A hollywood clip of where this next post happened:
At the edge of Eastern Point in Gloucester, MA there is a lighthouse that guides the fishing boats back into the harbor. It was once in the movie The Perfect Storm. From the edge of that lighthouse there is a breakwater made of massive slabs of cubed grey granite that extends a hundred yards or more out into the middle of the mouth of the bay. In the evening, if you walk carefully out to the edge of the breakwater, you can see the sun setting over the faint skyline of Boston in the distance. There you can smell the salt air invading your nostrils, and watch as the gulls dart through the sky in the interplay between the gold, scarlet, and orange of the sunset and the deep blue of the North Atlantic. If you turn back towards the light house you might see the gentle sweep of the light over the water as the sun sinks further beyond the horizon, and in that moment the world can almost seem to have been completely transformed as everything stills and all that remains is the sound of the gulls and the water below colliding with the granite.

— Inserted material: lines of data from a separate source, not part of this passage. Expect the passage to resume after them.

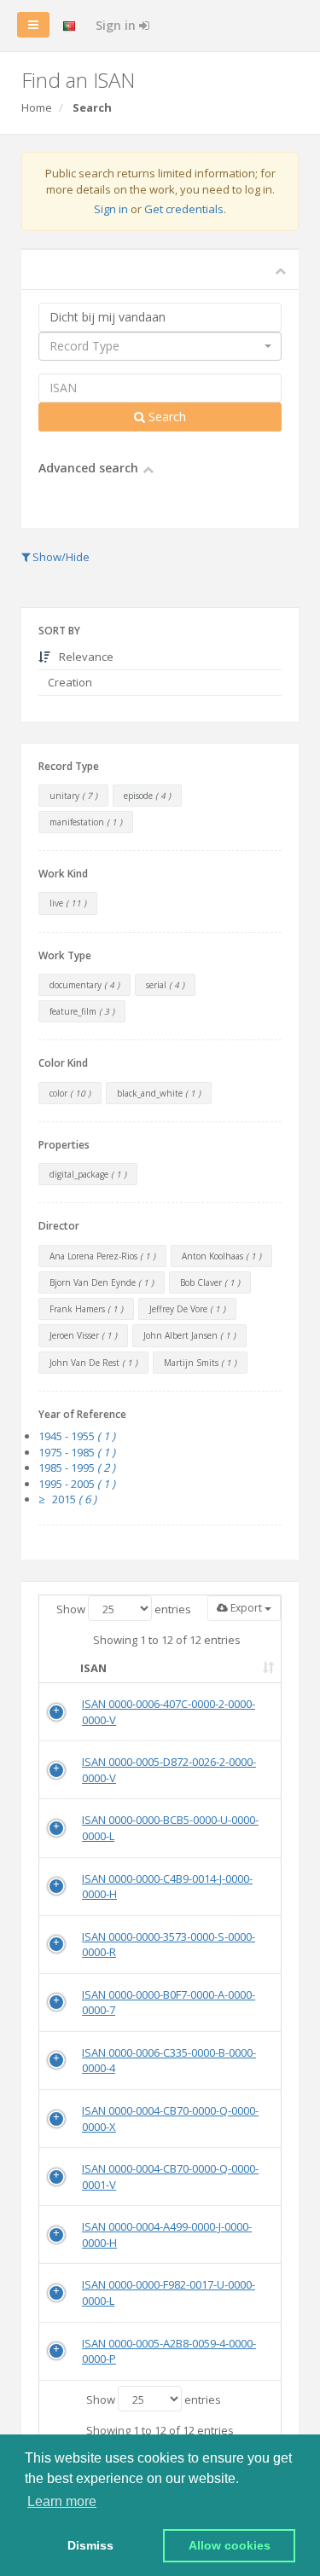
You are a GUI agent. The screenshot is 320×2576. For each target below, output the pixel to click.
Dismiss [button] (90, 2545)
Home (36, 107)
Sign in (117, 25)
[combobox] (160, 346)
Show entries (123, 1609)
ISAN (93, 1668)
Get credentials (184, 209)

The lighthouse, taken from the breakwater. (During the Summer) |
It was there that I stopped running from God and wrestling with God just long enough to actually start following God. It was a January afternoon, and snow had just fallen freshly on the ground all around leaving everything coated in a white that was in that moment still unspoiled except for my footprints. I was on the Spiritual Exercises of St. Ignatius of Loyola, a thirty-day retreat that all Jesuits make twice in our lives, and as a novice I was trying to get a hold of the fact that God loved me, and to learn to trust in that. There, in a moment of frustration, I decided to run out to the end of the breakwater. “This afternoon walk will be about exercise,” I thought, and so I made the stupid choice to run. The rocks of the breakwater were slippery with the snow, and the ocean that constantly churned around them had left some ice underneath the coat of snow on the top. The wind was whipping frantically and almost immediately I had to stop running. Slowly, however, I was bound and determined to make it to the end of the breakwater anyway.
The Breakwater. |
As the sun set over the horizon I could barely see the faint outline of Boston in the distance. Sitting there as the edge of this breakwater felt like sitting at the edge of the world. It was bitterly cold, and the wind stung every last bit of exposed skin. There on the edge of the world, I started to laugh. I laughed at the fact that I had tried to run on ice covered in snow. I laughed at the fact that I was sitting on the edge of this breakwater with the temperature in the 20’s. I laughed at myself. I drew the hood of my winter coat down tighter to my face, and there huddled against the cold. I laughed, and said aloud to the God who was still trying to communicate to me through the beauty of everything around me, even if I wouldn’t listen to the still small voice within, “Well you’ve picked a real bright one in me Lord!”
No matter how blessed our lives have been, and perhaps sometimes precisely because our lives have been blessed, it can be hard to really have a grasp on not only that God could love us as much as God does, but also how it is that we, with all of our faults, should be loved. As the retreat progressed I found myself becoming clearer on God calling me to this life, and I also found myself, like St. Peter, saying, “Go away from me Lord, I am a sinful man.” In fact, I still find myself saying that sometimes.
A Jesuit friend of mine once described a similar conversation that he had with God in prayer where he said to the Lord; “Well Lord, you know who you chose.” Usually those of us called to this life, when we realize just who calls us, and the immensity of love with which he calls us, feel completely unequal to the task. We know that we are sinners, and we know that we are loved, but to get to the place where one can bring those two things together, where we can say “I am a sinner loved by God,” that is not always easy. This of course, doesn’t just apply to those of us called to ministry, but to anyone who follows Christ.
The truth is that it is right to say that none of us are worthy of the love and blessings in our lives, or the people in our lives, or our vocations, or the beauty we’ve seen, the love we’ve shared, the celebrations we’ve been blessed with. The truth is also that God doesn’t really care much about worthy. My need to run out to the edge of that breakwater was about doing something dramatic, doing something to feel worthy of the beauty of the moment into which I was entering. I couldn’t, and God didn’t care. The truth that I have come to find is that in the end is that when you can come to see all of it as gift, even just living everyday in whatever life God has called you to, even when you know there are a thousand reasons why it shouldn’t be the case, you come to understand the truth and the depth of God’s love. Once you get there you know that all that you can be led to is love in return.
Sunset over Gloucester Bay. |
Sometimes in our lives, when we are at the edges of our own breakwaters, fighting furiously to prove something that we can’t, that somehow we’re worthy of all of the good we’ve been given, all that we can do is listen along with St. Peter. Sometimes all the can do is put ourselves in the place of one who told Jesus to go away because of his sinfulness and listen to the words of Jesus. Sometimes out on the edge of the breakwater, all that we can do is listen to hear “Follow me.”